RFC 872 September 1982
THE MITRE CORPORATION
The sometimes-held position that the DoD Standard
Transmission Control Protocol (TCP) and Internet Protocol (IP)
are inappropriate for use "on" a Local Area Network (LAN) is
shown to be fallacious. The paper is a companion piece to
M82-47, M82-49, M82-50, and M82-51.
M. A. Padlipsky
It is the thesis of this paper that fearing "TCP-on-a-LAN"
is a Woozle which needs slaying. To slay the "TCP-on-a-LAN"
Woozle, we need to know three things: What's a Woozle? What's a
LAN? What's a TCP?
The first is rather straightforward :
One fine winter's day when Piglet was brushing away the
snow in front of his house, he happened to look up, and
there was Winnie-the-Pooh. Pooh was walking round and round
in a circle, thinking of something else, and when Piglet
called to him, he just went on walking.
"Hallo!" said Piglet, "what are you doing?"
"Hunting," said Pooh.
"Tracking something," said Winnie-the-Pooh very
"Tracking what?" said Piglet, coming closer.
"That's just what I ask myself. I ask myself, What?"
"What do you think you'll answer?"
"I shall have to wait until I catch up with it," said
Winnie-the-Pooh. "Now look there." He pointed to the
ground in front of him. "What do you see there?
"Tracks," said Piglet, "Paw-marks." he gave a little
squeak of excitement. "Oh, Pooh! Do you think it's a--a--a
Well, they convince each other that it is a Woozle, keep
"tracking," convince each other that it's a herd of Hostile
Animals, and get duly terrified before Christopher Robin comes
along and points out that they were following their own tracks
all the long.
In other words, it is our contention that expressed fears
about the consequences of using a particular protocol named "TCP"
in a particular environment called a Local Area Net stem from
misunderstandings of the protocol and the environment, not from
the technical facts of the situation.
RFC 872 September 1982
The second thing we need to know is somewhat less
straightforward: A LAN is, properly speaking , a
communications mechanism (or subnetwork) employing a transmission
technology suitable for relatively short distances (typically a
few kilometers) at relatively high bit-per-second rates
(typically greater than a few hundred kilobits per second) with
relatively low error rates, which exists primarily to enable
suitably attached computer systems (or "Hosts") to exchange bits,
and secondarily, though not necessarily, to allow terminals of
the teletypewriter and CRT classes to exchange bits with Hosts.
The Hosts are, at least in principle, heterogeneous; that is,
they are not merely multiple instances of the same operating
system.
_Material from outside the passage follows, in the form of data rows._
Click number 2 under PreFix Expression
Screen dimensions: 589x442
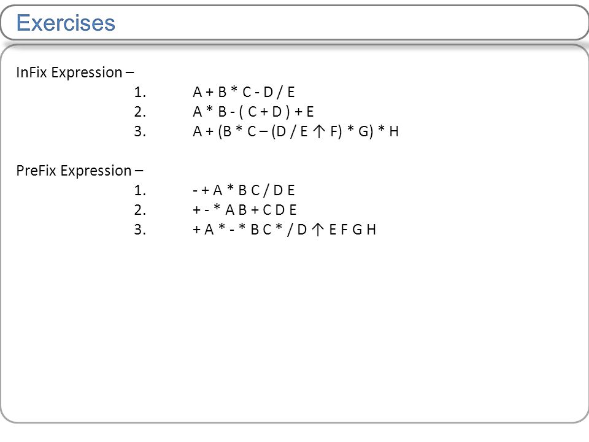click(140, 210)
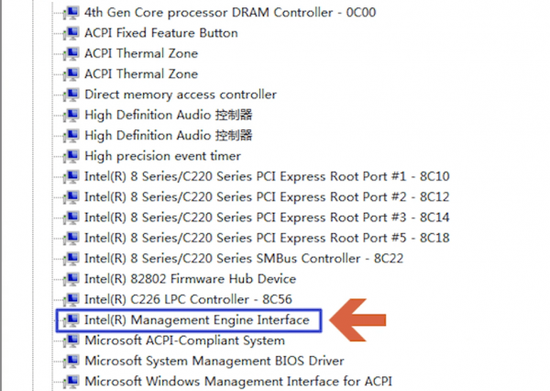Select Microsoft Windows Management Interface for ACPI
The height and width of the screenshot is (391, 550).
pos(238,381)
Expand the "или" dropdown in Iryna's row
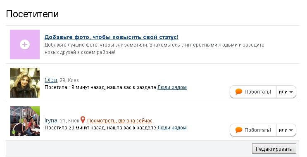307x157 pixels. pyautogui.click(x=286, y=130)
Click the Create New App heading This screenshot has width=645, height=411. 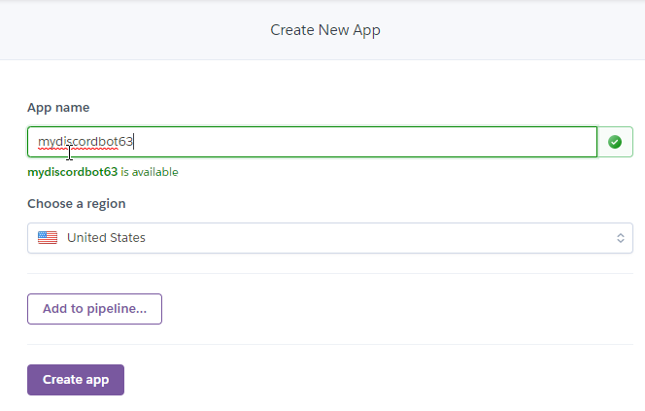click(324, 30)
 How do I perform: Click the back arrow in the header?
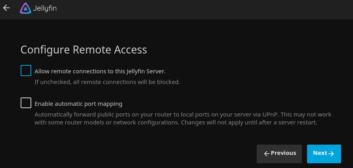click(6, 8)
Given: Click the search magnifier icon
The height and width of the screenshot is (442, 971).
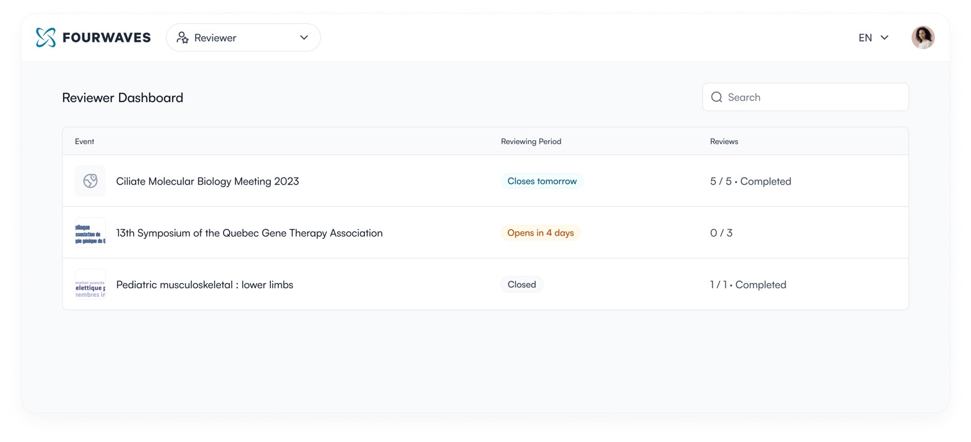Looking at the screenshot, I should click(716, 97).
The Hosts are assumed to communicate by means of layered
protocols in order to achieve what the ARPANET tradition calls
"resource sharing" and what the newer ISO tradition calls "Open
System Interconnection." Addressing typically can be either
Host-Host (point-to-point) or "broadcast." (In some environments,
e.g., Ethernet, interesting advantage can be taken of broadcast
addressing; in other environments, e.g., LAN's which are
constituents of ARPA- or ISO-style "internets", broadcast
addressing is deemed too expensive to implement throughout the
internet as a whole and so may be ignored in the constituent LAN
even if available as part of the Host-LAN interface.)
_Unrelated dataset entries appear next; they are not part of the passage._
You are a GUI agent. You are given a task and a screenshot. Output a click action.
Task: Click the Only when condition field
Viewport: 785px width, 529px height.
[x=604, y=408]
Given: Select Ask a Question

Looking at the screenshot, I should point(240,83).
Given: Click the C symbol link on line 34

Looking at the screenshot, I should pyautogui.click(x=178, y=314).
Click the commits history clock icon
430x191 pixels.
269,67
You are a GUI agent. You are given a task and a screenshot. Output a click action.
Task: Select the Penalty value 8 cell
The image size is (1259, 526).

Note that no assumptions are made about the particular
transmission medium or the particular topology in play. LAN
media can be twisted-pair wires, CATV or other coaxial-type
cables, optical fibers, or whatever. However, if the medium is a
processor-to-processor bus it is likely that the system in
question is going to turn out to "be" a moderately closely
coupled distributed processor or a somewhat loosely coupled
multiprocessor rather than a LAN, because the processors are
unlikely to be using either ARPANET or ISO-style layered
protocols. (They'll usually -- either be homogeneous processors
interpreting only the protocol necessary to use the transmission
medium, or heterogeneous with one emulating the expectations of
the other.) Systems like "PDSC" or "NMIC" (the evolutionarily
related, bus-oriented, multiple PDP-11 systems in use at the
Pacific Data Services Center and the National Military
Intelligence Center, respectively), then, aren't LANs.
LAN topologies can be either "bus," "ring," or "star". That
is, a digital PBX can be a LAN, in the sense of furnishing a
transmission medium/communications subnetwork for Hosts to do
resource sharing/Open System Interconnection over, though it
might not present attractive speed or failure mode properties.
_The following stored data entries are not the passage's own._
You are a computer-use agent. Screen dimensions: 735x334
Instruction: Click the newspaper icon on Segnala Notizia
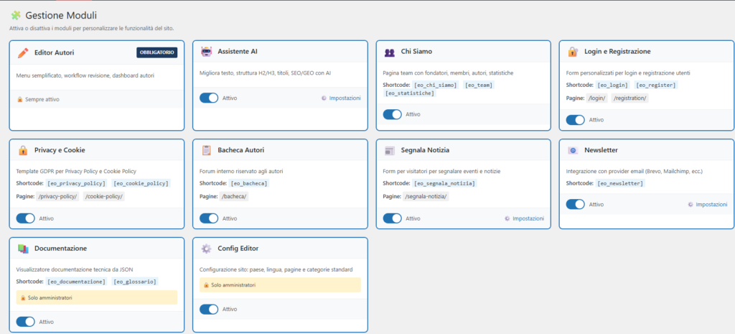coord(390,151)
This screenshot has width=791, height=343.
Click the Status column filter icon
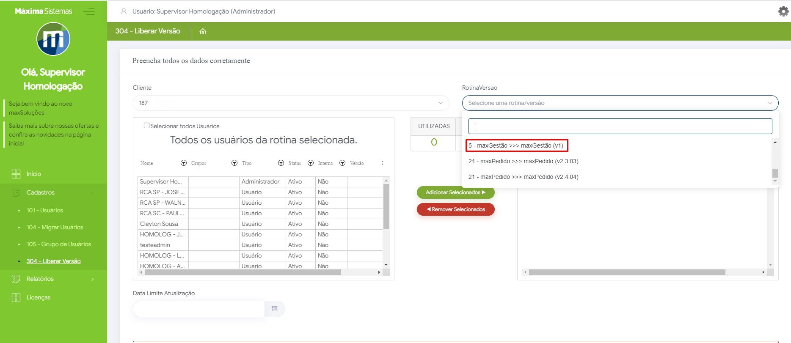311,163
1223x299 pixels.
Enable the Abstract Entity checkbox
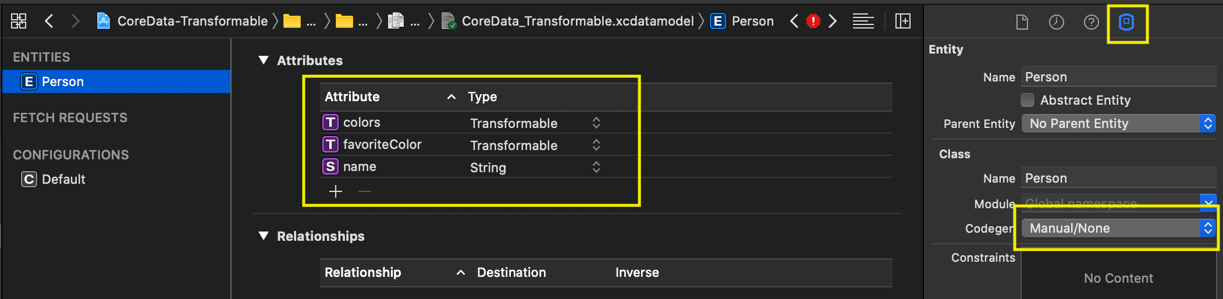point(1028,100)
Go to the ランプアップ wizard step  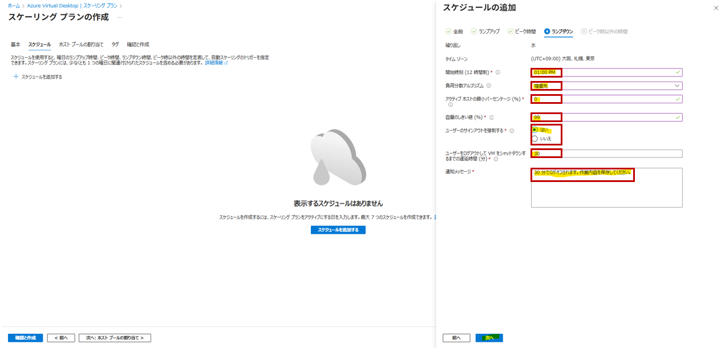click(x=487, y=31)
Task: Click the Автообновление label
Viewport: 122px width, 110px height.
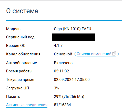Action: pos(22,63)

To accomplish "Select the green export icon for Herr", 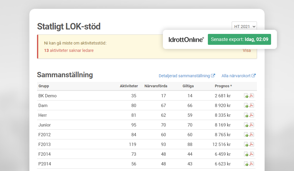I will 246,115.
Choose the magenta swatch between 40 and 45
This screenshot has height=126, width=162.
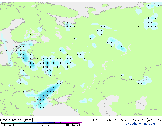click(69, 123)
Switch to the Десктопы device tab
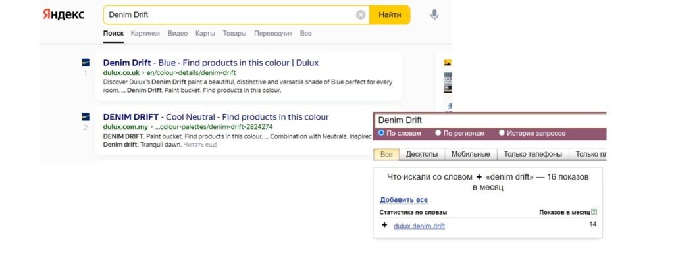 pyautogui.click(x=422, y=155)
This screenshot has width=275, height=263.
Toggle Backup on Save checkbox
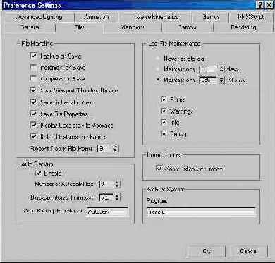[x=34, y=56]
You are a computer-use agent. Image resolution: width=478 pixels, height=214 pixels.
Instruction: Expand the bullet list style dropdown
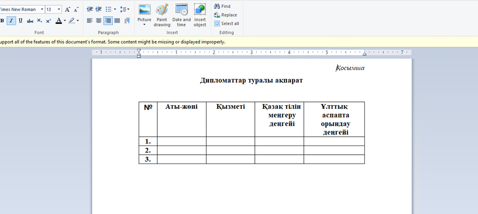coord(115,9)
(It might, though.) Topologically, it would probably be a
RFC 872 September 1982
For our purposes, the significant properties of a LAN are
the high bit transmission capacity and the good error properties.
Intuitively, a medium with these properties in some sense
"shouldn't require a heavy-duty protocol designed for long-haul
nets," according to some. (We will not address the issue of
"wasted bandwidth" due to header sizes. , pp. 1509f, provides
ample refutation of that traditional communications notion.)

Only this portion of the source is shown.